- Stored data entries:
--- START ---

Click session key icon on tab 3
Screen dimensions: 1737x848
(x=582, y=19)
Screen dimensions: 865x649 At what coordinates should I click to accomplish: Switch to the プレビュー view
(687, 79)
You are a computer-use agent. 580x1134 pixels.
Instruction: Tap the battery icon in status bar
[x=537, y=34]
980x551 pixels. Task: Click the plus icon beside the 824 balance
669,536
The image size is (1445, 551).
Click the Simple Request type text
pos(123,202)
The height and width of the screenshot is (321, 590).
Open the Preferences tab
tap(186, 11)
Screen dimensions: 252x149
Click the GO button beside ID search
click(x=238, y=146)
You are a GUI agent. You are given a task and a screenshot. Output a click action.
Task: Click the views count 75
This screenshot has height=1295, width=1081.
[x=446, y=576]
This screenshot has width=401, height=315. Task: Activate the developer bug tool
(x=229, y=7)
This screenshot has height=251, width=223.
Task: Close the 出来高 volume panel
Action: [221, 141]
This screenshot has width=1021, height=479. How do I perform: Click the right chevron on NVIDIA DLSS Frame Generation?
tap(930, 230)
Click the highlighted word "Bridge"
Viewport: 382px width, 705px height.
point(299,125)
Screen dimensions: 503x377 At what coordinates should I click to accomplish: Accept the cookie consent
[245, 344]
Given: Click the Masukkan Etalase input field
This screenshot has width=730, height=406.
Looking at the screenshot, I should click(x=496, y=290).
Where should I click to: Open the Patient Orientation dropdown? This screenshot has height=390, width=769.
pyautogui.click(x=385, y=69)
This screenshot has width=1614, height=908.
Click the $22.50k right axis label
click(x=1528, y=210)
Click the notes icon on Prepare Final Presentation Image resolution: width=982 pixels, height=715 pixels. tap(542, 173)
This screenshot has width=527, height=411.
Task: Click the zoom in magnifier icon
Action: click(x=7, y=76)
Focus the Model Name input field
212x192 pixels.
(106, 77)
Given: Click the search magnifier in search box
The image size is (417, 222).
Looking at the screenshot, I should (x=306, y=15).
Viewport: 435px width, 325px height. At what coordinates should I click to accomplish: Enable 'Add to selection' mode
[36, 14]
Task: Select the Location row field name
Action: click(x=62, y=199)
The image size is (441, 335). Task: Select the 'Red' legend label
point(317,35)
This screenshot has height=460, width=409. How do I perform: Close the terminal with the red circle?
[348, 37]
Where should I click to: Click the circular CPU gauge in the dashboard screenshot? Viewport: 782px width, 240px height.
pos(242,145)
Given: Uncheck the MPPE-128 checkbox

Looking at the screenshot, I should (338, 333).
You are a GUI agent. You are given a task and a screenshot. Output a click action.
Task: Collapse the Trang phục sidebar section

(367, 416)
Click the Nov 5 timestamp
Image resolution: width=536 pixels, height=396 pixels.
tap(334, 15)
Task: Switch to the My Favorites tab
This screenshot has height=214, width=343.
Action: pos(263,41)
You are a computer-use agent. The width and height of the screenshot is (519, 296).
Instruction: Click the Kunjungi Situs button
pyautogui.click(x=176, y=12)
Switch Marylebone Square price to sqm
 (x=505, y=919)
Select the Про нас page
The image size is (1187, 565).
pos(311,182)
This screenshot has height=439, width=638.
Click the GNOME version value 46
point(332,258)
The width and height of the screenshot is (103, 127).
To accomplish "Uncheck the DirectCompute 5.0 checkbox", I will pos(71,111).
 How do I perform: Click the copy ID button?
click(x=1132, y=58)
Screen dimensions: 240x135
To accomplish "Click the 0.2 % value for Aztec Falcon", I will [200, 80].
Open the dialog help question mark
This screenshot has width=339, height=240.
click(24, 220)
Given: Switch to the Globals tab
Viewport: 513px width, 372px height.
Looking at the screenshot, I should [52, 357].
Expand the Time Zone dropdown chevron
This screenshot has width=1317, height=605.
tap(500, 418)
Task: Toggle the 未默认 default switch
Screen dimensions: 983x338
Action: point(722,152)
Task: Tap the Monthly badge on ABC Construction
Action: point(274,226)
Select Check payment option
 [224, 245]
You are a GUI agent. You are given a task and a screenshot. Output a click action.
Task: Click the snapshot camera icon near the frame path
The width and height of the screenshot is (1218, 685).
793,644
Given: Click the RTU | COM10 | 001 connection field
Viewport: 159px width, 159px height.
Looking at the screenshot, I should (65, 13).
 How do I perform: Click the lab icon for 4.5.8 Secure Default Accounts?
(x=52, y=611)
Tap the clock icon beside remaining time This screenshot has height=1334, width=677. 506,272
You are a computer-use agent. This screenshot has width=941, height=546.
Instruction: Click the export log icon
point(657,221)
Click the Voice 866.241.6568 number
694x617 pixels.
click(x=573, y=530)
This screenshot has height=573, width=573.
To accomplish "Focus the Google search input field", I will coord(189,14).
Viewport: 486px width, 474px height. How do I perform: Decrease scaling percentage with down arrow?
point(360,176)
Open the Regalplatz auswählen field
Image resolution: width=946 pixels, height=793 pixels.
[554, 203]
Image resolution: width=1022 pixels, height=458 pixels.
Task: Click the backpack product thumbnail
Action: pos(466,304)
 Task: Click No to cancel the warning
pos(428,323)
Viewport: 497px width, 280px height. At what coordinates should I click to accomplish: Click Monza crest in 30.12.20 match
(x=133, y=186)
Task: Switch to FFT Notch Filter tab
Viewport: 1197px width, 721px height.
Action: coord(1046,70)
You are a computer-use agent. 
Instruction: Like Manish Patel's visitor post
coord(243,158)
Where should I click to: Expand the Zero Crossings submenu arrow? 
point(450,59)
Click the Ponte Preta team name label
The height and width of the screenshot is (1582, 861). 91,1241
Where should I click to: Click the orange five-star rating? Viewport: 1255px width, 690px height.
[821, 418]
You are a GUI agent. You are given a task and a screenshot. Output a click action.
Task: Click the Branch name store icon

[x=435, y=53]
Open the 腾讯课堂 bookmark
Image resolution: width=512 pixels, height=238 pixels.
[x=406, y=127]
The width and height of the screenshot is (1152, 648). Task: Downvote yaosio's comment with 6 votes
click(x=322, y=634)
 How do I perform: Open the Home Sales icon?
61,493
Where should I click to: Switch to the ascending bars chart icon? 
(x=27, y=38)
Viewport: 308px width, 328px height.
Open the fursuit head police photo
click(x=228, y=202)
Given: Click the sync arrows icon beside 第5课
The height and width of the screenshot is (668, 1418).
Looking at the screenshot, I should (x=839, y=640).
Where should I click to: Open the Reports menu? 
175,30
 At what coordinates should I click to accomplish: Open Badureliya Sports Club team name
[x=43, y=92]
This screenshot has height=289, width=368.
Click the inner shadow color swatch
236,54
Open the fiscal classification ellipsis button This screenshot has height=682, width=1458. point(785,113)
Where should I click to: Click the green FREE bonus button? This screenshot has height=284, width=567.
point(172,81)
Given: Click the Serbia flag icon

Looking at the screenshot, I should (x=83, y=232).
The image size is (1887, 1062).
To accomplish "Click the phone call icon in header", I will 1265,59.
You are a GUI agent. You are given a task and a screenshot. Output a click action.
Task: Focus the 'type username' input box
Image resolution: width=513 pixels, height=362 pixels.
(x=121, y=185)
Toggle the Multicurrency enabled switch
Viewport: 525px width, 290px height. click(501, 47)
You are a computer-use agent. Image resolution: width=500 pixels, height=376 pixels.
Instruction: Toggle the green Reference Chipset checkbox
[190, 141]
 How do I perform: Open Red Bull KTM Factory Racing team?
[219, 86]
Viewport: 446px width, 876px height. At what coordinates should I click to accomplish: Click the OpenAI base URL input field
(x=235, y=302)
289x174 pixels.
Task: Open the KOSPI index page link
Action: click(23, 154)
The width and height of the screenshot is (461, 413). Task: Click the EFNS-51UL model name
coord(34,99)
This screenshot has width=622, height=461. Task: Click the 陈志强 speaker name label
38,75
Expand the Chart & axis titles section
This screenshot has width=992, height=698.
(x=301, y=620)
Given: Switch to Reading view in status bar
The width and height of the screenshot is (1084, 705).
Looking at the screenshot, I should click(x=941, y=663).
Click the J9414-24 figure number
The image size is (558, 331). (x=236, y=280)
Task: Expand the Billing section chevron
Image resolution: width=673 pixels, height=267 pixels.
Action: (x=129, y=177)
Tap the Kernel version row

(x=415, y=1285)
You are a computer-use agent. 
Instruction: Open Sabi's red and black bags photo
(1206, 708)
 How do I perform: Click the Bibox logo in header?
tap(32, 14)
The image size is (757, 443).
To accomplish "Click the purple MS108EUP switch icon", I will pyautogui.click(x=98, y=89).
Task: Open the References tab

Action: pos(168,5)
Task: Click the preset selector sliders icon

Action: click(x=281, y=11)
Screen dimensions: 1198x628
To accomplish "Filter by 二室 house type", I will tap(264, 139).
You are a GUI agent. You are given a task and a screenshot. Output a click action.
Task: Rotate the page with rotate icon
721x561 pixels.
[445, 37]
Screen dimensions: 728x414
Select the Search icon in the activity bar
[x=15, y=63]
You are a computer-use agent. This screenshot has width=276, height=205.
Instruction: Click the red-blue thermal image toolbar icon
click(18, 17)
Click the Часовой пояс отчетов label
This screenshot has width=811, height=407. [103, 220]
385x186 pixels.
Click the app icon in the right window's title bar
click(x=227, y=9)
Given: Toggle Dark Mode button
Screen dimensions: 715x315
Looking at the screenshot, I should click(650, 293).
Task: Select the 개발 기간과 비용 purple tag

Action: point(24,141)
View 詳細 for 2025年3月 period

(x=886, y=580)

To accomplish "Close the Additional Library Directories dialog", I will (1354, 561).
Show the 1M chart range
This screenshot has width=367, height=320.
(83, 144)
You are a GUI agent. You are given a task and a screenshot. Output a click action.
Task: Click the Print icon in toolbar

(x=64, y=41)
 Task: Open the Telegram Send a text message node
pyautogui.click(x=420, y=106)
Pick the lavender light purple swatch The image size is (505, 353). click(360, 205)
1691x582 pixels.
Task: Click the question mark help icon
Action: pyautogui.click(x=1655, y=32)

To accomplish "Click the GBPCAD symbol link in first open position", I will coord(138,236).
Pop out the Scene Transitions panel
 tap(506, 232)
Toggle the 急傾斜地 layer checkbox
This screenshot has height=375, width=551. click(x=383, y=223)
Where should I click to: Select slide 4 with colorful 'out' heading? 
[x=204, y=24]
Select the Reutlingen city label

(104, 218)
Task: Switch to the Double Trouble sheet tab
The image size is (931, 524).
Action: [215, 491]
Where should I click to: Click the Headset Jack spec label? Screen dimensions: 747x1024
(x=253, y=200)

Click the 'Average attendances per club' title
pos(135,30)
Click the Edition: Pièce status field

--- END ---

- Task goal:
The answer is a single number: how many lines in the data above hold the string "Focus".

- Exercise result:
3